Model diagnostic tools for soil moisture data (‘soil moisture signatures‘) has been increasingly developed. However, the soil moisture signatures have been tested under limited types of land-uses, which must be a strong control factor on the dynamics. Then, my question becomes, Are soil moisture signatures useful to describe the different dynamics under contrasting land-uses? We summarized 9 soil moisture signature behaviors for 12 different land-use types.
To assess the impact of deforestation on floods in Indonesia, we first need to understand the rainfall-runoff processes. Our team found an interesting phenomenon in the humid tropical hillslope: groundwater tables respond quickly with large magnitude, despite the hillslope being characterized by a thick clayey soil layer, which is typically highly impermeable. We investigated the mechanisms through fieldwork and modelings.

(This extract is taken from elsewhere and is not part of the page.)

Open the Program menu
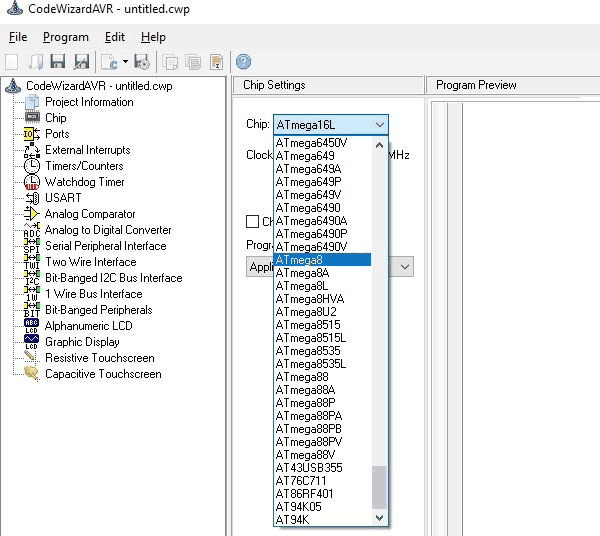The height and width of the screenshot is (536, 600). point(65,37)
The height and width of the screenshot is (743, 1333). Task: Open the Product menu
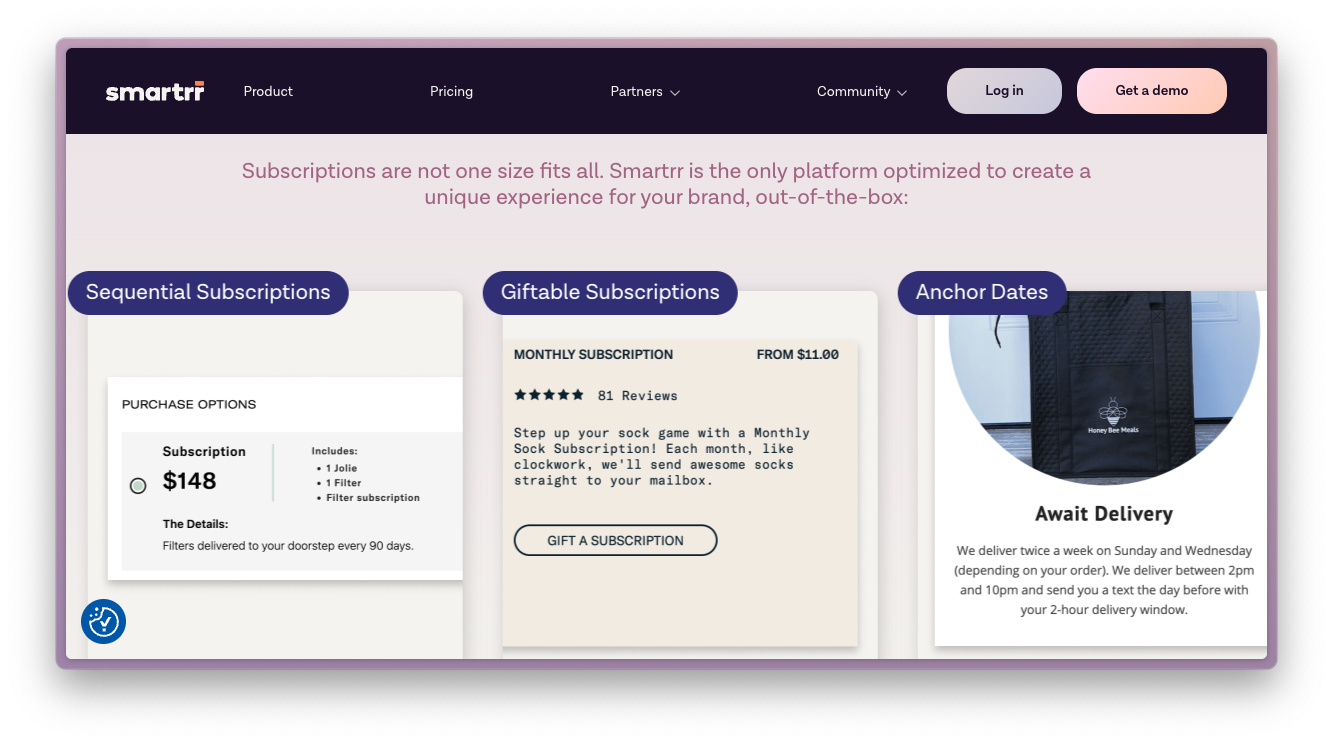coord(268,91)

Our team suggest hydrologic signature, a metrics that represent watershed dynamics, as a new approach to estimate dominant processes. We investigate the links between hydrologic signatures and watershed process using large-scale streamflow dataset from the U.S., U.K., Brazil, and Australia.
National Water Model (NWM) is a hydrologic model that simulates the streamflow over the entire continental United States. The project aims to assess and improve the prediction of rapid snowmelt caused by Rain-on-Snow events in the Sierra Nevada and Cascade mountains by NWM.
I worked on reviewing literature, compiling hydro-climatic data, and analyzing the soil moisture data. Moreover, I created a real-time webmap to visualize the rain-on-snow risks to inform decision-makers.
Our team is investigating on how hydrologists perceive watershed systems by analyzing their conceptual illustrations in literature. Such illustrations are called ‘perceptual models,’ and are often used as blueprints of computational models. We explore the best guidelines to create perceptual models for the better knowedge sharing in hydrology.
Debris from rivers is a major contaminant in the San Diego coastal areas. The project team is conducting fieldwork, laboratory, and modeling works in the San Diego River watershed to quantify and identify the source of marine debris. I supervise three undergraduate students and leading a fieldwork module in the project.
Traditional measurements of river flow rates require contact with the flow. With the PIV (particle image velocimetry) technique, we can obtain the river surface’s 2-D velocity field without entering the river. PIV cross-correlates the particle in sequential images of the flowing river surface. Out group aims to assess the effectiveness and uncertainties of the PIV technique in small rivers (the river width around less than 10 metres).
I supervised two undergraduate students on the setting up field sites, implementing the fieldwork, and analyzing the data with PIV.
Our group worked on the identifying source of water in highly modified urban rivers in arid San Diego with isotope analysis EMMA. I assisted the data cleaning and literature review about uncertainty in EMMA procedure.